I was back in the bouncy Saddle on Sunday, taking on the Merida Marathon in the Scottish Borders. I had entered this ages ago and had decided to go for the 45Km middle distance. How glad was I that I took this option? There was also a 25Km, a 70Km and an 85Km option but I now believe that last one is for the terminally insane!As usual, I was probably unprepared for the effort required. Not hugely since I had covered a fair few kilometres on the road bike but I suffered badly in the last 10Km with cramp that completely seized my upper legs and I had to walk with the bike for a fair bit before it eased off. After that, my legs felt a bit dead so it was a huge effort to overcome the last hills. 45Km sounds a bit pedestrian but I would reckon that more than half of this was uphill, some of this on steep techy terrain - so it was no easy Sunday day trip.
Selkirk Rugby Club
The start was from the Selkirk Rugby Club, which had plenty of marquees containing all of the sponsors and a lot of bikers had gone for the camping option and were tented around the outside of the rugby pitch.
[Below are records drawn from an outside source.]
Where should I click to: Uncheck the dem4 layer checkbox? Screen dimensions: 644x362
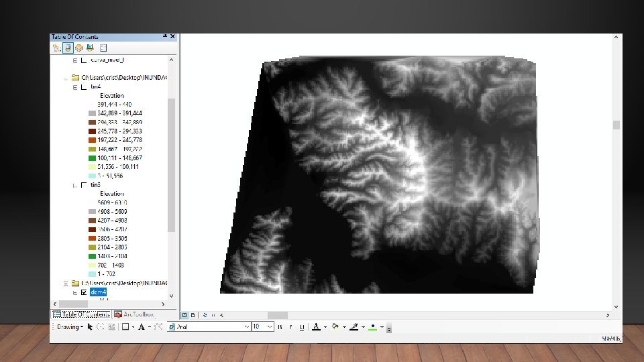click(84, 292)
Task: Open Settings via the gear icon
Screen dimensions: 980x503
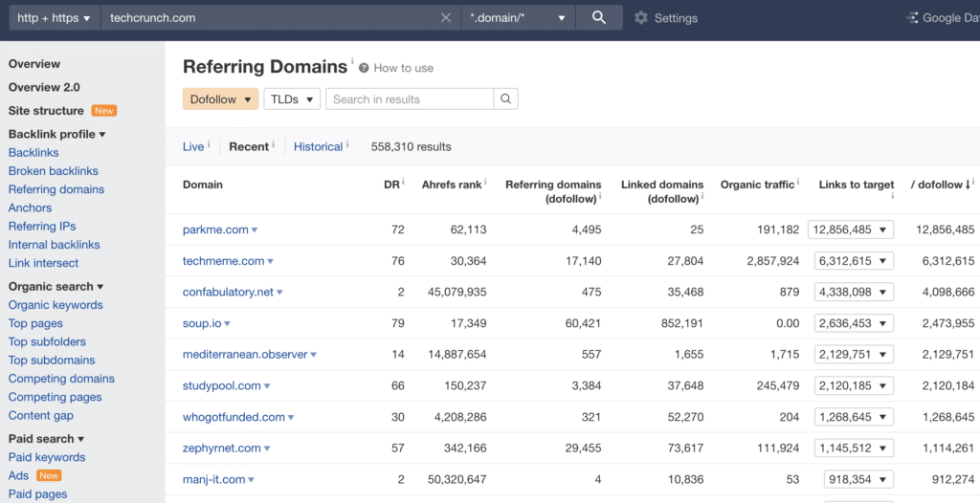Action: [x=641, y=17]
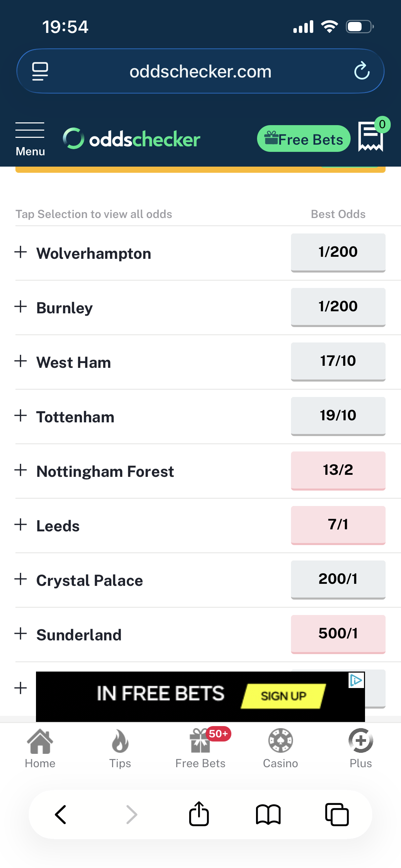This screenshot has height=868, width=401.
Task: Tap the oddschecker.com address field
Action: point(200,71)
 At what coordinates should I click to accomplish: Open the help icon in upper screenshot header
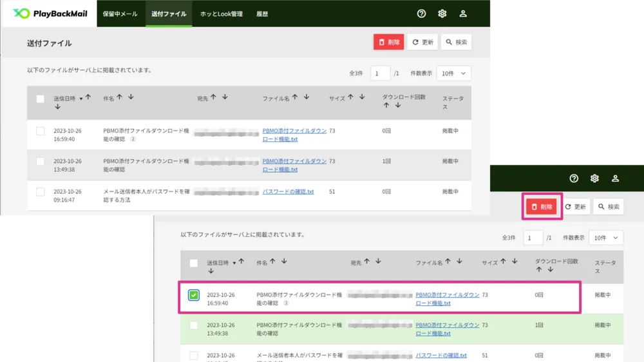[421, 14]
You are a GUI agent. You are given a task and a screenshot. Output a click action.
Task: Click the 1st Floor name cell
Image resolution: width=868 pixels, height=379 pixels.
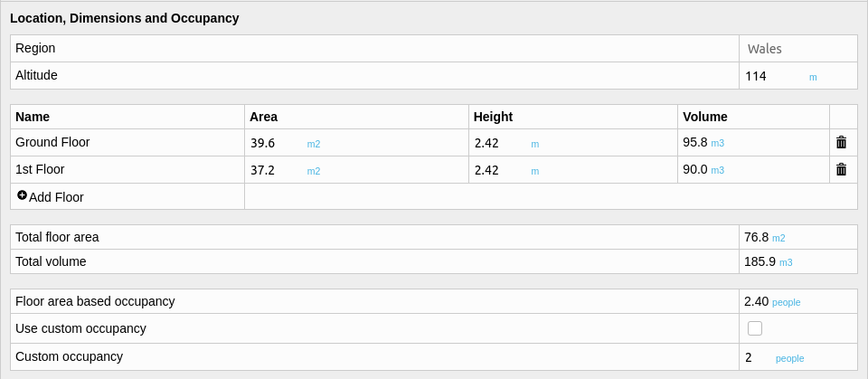point(127,169)
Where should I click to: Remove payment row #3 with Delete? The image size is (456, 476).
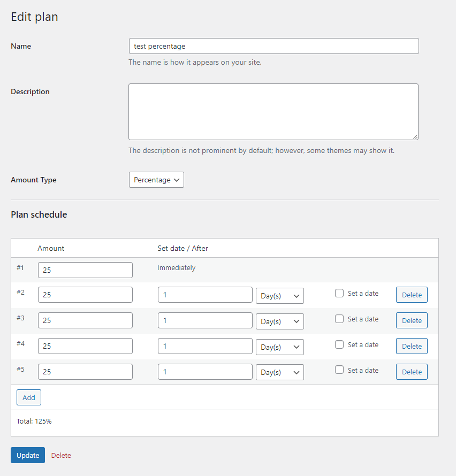point(412,320)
The start was on the road behind the main stand and as you can see from the picture below, plenty of bikers (masochists) were there to tackle the torture ahead.
This was my first marathon and the start was less chaotic than I thought. The first few miles were on a closed road and were "neutralised" behind a control van. We took this road section at a fair clip though and it already felt like I was in race mode as the field began to spread out with the rapid pace. When the van peeled off, all the competitors began a rising traverse up through a forest, a fairly easy drudgery of a climb with some small steeper sections to further thin out the vast lines of bikers.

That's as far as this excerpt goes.